Atiqah terlambat bangun, alarm ponselnya lupa ia setting. Buru buru ia menarik handuk yang menyandar rapih di kursi belajarnya, keluar kamar.
"Dek, kok kamu gak bangunin mba sih? mba telat nih" Atiqah kesal dengan adiknya Robi. Adiknya sudah berpakaian rapih duduk di ruang makan. Ayahnya sudah pagi sekali berangkat mengantar ibunya ke pasar untuk berjualan dan membantu disana saat jadwal kerjanya sift malam.
"Aku udah bangunin mba tadi, tapi gak bangun bangun. Salah sendiri. Aku berangkat dulu mba" Robi selesai sarapan lalu memakai tas ranselnya pergi ke sekolah. Sekolahnya dekat dengan rumah, cukup melewati gang dan menyeberang. Robi anak SD kelas 3 yang memang dipaksa untuk mandiri, karena Ayah Ibunya sibuk mencari nafkah pagi pagi sekali.
Atiqah mandi bebek alias mandi kilat tanpa keramas. Ia basahi dengan vitamin rambut agar terlihat fresh dan wangi.
"Atiq...telat lagi?" Fajar kebetulan lewat depan rumahnya setelah mengantar ibunya ke sekolah.
"Iya mas" ucap Atiqah sambil memutar kunci rumah lalu memasukkannya ke dalam tas ransel.
"Mas anter aja, biar gak telat banget. Angkot didepan udah sepi" Fajar memutar motornya ke arah saat dia datang.
"Gak papa mas? nanti pacar mas Fajar marah" belum dijawab, Atiqah sudah mengambil helm di kaitan. Langsung memakainya dan nangkring di atas jok motor. Fajar tersenyum dengan kebiasaan Atiqah yang suka berbasa basi tapi mau.

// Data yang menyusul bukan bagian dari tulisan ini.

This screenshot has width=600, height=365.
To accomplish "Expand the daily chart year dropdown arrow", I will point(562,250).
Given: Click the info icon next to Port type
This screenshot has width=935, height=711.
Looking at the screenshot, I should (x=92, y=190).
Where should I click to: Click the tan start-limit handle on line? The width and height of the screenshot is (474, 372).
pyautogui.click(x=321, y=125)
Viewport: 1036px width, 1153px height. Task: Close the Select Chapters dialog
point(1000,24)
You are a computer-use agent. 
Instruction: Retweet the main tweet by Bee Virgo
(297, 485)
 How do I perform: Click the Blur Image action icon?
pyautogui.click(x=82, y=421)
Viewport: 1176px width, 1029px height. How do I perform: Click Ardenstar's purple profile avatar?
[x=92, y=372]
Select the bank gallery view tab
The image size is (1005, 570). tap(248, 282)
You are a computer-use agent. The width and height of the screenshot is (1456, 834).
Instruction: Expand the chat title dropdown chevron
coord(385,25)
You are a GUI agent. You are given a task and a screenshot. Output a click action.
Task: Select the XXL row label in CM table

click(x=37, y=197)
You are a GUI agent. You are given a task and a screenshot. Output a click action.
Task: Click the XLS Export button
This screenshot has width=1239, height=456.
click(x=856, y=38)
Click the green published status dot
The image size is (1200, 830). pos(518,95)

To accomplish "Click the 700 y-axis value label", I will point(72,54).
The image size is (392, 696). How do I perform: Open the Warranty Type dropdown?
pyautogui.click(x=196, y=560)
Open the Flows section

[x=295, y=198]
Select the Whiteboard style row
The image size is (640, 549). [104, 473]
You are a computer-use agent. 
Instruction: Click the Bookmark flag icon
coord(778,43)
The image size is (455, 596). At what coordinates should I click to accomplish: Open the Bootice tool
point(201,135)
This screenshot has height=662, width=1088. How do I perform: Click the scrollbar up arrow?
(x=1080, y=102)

"Enggak...pacar mas udah pulang tadi pagi. Sama ibuk gak boleh lama lama, pamalih katanya" jawab Fajar sedikit berteriak karena mereka sudah berada di jalan raya.
"Ooh...berarti bener yang kemaren sabtu itu pacarnya mas Fajar" gumam Atiqah, hatinya mencelos.
Sudah terlambat bangun dan harus buru buru, sialnya ia harus mengetahui kenyataan pahit soal wanita yang bersama Fajar kemarin. Cinta pertamanya semakin sulit di raih.
"Kok diem aja?" tanya Fajar saat berhenti di lampu merah.
"Hah?? Apa mas?" Atiqah sedang melamun.
"Kok diem aja dari tadi. Kamu kecewa mas punya pacar?" lampu merah disana memang lama sekali. Atiqah sudah terlambat 5 menit, padahal jaraknya masih lumayan untuk sampai di sekolahnya.
"Sedikit mas. Mas Fajar mau nikah sama pacarnya?" pertanyaan yang sulit untuk Fajar jawab. Fajar terdiam cukup lama.
"Kok gantian diem aja. Bukannya kalau udah pacaran gitu, tujuannya nikah?" Atiqah kembali bertanya karena Fajar masih diam.
"Belum tentu. Sebenernya mas bingung. Pacar mas anak orang kaya di Bandung. Mas gak pede sama keluarganya" Atiqah menempelkan dagunya di bahu kanan Fajar agar lebih jelas mendengar ucapan laki laki didepannya itu.
"Jangan patah semangat dong mas. Kalau cinta harus diperjuangin. Jangan gak pede gitu dong. Mas Fajar kan ganteng, itu satu modal yang cukup" padahal Atiqah senang mendengar perkataan Fajar yang tidak berniat untuk menikah dengan pacarnya. Ada kesempatan untuk dirinya tapi mulutnya berkhianat, sok bijak memberi semangat dan masukan untuk Fajar. Dan perkataannya yang terakhir adalah ucapan jujur, karena memang Fajar dimata Atiqah sangat tampan.
"Ganteng doang tapi gak berani ngajak serius" ucap Fajar, jargon yang lagi hits. Merek berdua tertawa keras sampai tidak sadar ada sepasang mata yang mengawasi mereka dari lampu merah.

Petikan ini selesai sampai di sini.